Zur Überzeugung des Senats bestand, wie zuvor bereits dargelegt, eine unfallbedingte Einschränkung der Beweglichkeit des rechten Schultergelenkes längstens bis zum Ende der unfallbedingten Arbeitsunfähigkeit und Wiederaufnahme einer beruflichen Tätigkeit in Vollzeit durch den Kläger und Beendigung der physiotherapeutischen Heilbehandlung im Oktober 2009. Demzufolge lagen keine Unfallfolgen und damit keine Minderung der Erwerbsfähigkeit in Folge des Arbeitsunfalls vom 02. April 2009 über den Zeitraum, für den von der Beklagten Verletztengeld gezahlt wurde, hinaus vor.
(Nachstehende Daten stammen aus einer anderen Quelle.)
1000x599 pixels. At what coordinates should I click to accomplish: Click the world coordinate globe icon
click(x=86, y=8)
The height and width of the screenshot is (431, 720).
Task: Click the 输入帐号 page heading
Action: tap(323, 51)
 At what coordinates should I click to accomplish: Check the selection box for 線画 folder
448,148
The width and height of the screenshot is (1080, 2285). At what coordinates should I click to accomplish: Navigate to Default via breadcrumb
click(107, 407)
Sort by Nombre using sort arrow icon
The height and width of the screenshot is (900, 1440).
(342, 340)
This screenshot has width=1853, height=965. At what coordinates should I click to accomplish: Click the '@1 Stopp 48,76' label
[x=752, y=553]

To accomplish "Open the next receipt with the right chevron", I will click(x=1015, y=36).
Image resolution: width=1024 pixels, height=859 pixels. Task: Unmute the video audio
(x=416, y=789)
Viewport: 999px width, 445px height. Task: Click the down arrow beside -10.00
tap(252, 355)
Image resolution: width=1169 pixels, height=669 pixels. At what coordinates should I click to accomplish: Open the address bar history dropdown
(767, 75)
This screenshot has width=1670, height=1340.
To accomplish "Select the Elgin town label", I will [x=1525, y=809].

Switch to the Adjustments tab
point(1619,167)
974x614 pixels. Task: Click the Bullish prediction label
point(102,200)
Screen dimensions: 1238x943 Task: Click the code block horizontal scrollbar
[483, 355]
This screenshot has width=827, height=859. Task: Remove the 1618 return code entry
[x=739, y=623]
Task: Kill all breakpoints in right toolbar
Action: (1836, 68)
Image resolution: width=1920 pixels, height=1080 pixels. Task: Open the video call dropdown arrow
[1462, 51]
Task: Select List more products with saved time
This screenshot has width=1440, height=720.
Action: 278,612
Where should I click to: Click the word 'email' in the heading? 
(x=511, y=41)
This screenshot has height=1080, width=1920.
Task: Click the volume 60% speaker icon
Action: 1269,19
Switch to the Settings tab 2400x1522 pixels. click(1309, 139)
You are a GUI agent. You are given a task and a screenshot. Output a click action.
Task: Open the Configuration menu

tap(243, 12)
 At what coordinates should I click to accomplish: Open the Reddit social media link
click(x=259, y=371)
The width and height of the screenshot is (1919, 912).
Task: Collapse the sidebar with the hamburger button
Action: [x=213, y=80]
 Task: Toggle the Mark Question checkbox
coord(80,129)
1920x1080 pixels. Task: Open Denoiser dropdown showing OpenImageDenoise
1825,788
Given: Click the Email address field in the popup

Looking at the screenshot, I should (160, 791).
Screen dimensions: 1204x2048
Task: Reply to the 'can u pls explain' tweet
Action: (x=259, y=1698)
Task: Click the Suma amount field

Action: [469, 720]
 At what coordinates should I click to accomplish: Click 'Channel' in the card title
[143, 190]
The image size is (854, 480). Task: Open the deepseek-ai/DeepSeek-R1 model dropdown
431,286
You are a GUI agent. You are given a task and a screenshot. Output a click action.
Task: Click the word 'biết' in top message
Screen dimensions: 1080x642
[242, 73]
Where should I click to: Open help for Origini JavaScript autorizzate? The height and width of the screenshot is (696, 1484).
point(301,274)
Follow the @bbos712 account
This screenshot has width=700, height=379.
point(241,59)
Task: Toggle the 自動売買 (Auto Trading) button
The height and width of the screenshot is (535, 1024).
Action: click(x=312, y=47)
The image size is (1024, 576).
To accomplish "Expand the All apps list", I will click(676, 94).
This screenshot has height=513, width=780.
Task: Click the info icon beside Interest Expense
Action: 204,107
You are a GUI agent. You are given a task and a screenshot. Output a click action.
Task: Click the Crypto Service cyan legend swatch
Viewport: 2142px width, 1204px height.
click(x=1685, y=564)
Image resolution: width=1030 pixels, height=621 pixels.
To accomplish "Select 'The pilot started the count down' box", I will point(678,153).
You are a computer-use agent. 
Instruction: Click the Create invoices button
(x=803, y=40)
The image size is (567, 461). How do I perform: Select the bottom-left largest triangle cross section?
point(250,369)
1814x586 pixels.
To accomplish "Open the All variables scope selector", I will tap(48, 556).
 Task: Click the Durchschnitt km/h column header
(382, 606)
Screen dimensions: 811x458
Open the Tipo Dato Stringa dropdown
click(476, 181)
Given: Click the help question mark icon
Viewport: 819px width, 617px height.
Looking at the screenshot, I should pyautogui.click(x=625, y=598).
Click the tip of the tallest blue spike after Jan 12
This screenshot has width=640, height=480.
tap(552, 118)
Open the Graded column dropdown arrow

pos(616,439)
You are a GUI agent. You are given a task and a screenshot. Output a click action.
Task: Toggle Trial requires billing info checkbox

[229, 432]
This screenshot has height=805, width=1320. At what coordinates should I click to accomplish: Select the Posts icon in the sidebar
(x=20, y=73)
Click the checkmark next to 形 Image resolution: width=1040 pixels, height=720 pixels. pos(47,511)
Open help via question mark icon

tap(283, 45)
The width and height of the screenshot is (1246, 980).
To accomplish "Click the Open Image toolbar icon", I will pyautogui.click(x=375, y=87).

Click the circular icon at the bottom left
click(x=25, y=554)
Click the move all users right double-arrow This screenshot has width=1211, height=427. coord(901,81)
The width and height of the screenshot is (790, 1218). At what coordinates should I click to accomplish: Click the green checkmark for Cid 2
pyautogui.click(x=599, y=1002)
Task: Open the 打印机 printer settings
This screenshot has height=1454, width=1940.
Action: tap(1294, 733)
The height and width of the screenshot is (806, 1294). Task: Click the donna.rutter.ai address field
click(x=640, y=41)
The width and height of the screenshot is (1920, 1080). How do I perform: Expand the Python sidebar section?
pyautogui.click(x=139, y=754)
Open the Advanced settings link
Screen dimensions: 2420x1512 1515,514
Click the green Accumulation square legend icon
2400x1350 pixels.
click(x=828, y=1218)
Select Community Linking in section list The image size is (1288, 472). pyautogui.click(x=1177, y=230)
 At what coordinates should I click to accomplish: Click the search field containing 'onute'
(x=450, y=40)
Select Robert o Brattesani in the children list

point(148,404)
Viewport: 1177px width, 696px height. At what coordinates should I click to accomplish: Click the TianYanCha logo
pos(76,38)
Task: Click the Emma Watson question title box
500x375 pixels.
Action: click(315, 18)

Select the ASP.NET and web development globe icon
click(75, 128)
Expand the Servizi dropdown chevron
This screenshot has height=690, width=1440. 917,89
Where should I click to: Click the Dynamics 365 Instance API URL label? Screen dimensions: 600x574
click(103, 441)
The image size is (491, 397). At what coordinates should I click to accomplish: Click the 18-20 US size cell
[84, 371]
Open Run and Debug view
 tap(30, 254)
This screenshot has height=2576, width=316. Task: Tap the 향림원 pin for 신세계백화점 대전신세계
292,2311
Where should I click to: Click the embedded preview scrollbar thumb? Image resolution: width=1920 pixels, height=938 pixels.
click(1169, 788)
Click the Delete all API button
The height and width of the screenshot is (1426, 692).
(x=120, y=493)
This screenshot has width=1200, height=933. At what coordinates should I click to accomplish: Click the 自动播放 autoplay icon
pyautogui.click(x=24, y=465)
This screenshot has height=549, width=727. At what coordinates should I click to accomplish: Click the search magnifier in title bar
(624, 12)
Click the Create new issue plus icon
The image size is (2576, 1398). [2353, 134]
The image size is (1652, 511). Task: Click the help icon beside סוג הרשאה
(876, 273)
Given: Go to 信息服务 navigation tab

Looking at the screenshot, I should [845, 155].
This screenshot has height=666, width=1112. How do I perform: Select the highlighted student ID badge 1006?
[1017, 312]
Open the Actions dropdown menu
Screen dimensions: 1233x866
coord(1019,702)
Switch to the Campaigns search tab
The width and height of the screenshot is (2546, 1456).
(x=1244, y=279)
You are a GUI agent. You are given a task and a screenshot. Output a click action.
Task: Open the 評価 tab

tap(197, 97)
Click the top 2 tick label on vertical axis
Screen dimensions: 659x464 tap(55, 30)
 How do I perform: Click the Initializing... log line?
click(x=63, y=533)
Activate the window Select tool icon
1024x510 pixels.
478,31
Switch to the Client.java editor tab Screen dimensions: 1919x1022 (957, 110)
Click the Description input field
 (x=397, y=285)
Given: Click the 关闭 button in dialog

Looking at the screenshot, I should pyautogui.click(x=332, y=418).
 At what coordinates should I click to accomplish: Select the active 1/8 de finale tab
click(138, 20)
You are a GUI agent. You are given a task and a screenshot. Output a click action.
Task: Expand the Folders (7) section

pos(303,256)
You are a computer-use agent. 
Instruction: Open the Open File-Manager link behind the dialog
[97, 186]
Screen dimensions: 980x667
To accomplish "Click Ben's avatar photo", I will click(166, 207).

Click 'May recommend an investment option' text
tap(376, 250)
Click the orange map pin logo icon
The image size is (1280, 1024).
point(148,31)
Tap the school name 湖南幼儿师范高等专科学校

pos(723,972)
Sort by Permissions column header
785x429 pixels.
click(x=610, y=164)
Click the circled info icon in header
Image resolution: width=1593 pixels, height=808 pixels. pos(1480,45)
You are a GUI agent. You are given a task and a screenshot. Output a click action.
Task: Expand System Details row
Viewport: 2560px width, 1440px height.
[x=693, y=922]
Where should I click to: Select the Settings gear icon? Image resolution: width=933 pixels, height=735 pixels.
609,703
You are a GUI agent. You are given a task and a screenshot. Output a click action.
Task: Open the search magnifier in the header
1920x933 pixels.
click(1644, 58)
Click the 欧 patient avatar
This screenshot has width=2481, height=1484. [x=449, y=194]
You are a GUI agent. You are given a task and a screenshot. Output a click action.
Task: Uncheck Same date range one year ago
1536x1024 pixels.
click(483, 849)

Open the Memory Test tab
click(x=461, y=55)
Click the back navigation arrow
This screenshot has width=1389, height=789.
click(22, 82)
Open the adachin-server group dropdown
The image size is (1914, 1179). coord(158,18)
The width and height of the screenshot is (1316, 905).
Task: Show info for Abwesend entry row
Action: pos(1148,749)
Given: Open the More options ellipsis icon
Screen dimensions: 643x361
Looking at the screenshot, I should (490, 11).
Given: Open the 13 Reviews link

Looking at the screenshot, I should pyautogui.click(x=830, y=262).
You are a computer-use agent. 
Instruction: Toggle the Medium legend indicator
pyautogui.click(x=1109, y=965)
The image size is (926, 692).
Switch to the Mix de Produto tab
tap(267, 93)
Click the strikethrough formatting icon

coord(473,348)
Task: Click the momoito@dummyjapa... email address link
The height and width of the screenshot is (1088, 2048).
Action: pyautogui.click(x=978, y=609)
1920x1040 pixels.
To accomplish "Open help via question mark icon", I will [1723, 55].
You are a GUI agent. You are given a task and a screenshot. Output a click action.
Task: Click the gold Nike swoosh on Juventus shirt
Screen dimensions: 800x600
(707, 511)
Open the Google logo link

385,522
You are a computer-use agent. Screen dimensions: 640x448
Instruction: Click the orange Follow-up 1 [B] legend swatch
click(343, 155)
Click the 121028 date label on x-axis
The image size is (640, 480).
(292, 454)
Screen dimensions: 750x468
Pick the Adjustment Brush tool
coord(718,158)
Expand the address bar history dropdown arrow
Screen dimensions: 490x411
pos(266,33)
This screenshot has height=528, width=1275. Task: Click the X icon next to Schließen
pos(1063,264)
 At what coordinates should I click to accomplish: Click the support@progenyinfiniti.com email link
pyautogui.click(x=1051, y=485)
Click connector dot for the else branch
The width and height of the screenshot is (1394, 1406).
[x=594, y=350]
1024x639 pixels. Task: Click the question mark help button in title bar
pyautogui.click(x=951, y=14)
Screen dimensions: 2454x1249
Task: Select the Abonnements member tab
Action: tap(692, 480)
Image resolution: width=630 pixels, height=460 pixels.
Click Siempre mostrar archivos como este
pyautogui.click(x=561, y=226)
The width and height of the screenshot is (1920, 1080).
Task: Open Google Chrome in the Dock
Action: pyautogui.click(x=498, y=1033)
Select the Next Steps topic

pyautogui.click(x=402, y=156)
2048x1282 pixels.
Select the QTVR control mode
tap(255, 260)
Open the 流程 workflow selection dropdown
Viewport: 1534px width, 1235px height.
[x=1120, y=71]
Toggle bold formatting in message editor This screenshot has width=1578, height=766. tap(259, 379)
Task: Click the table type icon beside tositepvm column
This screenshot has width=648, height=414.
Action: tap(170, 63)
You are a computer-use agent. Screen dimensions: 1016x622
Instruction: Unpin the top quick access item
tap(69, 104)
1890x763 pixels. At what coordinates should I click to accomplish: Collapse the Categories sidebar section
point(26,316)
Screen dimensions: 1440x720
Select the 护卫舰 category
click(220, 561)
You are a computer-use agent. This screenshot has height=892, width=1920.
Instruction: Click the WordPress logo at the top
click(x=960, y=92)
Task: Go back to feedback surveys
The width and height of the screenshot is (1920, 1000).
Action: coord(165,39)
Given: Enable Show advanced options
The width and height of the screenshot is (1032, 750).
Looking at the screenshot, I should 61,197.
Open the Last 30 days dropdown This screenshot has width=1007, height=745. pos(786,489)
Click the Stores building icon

Einer allumfassenden Ursachenforschung hinsichtlich der vom Kläger geklagten Schmerzen und Bewegungseinschränkungen, für die alternative Ursachen in Form der bereits im Juni 2009 röntgenologisch festgestellten Schultereckgelenksarthrose II° rechts, (und links gesichert durch Röntgenbefund vom 15. März 2011, asymptomatische) bestehen, bedurfte es nicht.

Die Kostenentscheidung beruht auf § 193 SGG und umfasst die Kosten des gesamten Verfahrens.

Gründe für die Zulassung der Revision nach § 160 Abs. 2 SGG liegen nicht vor.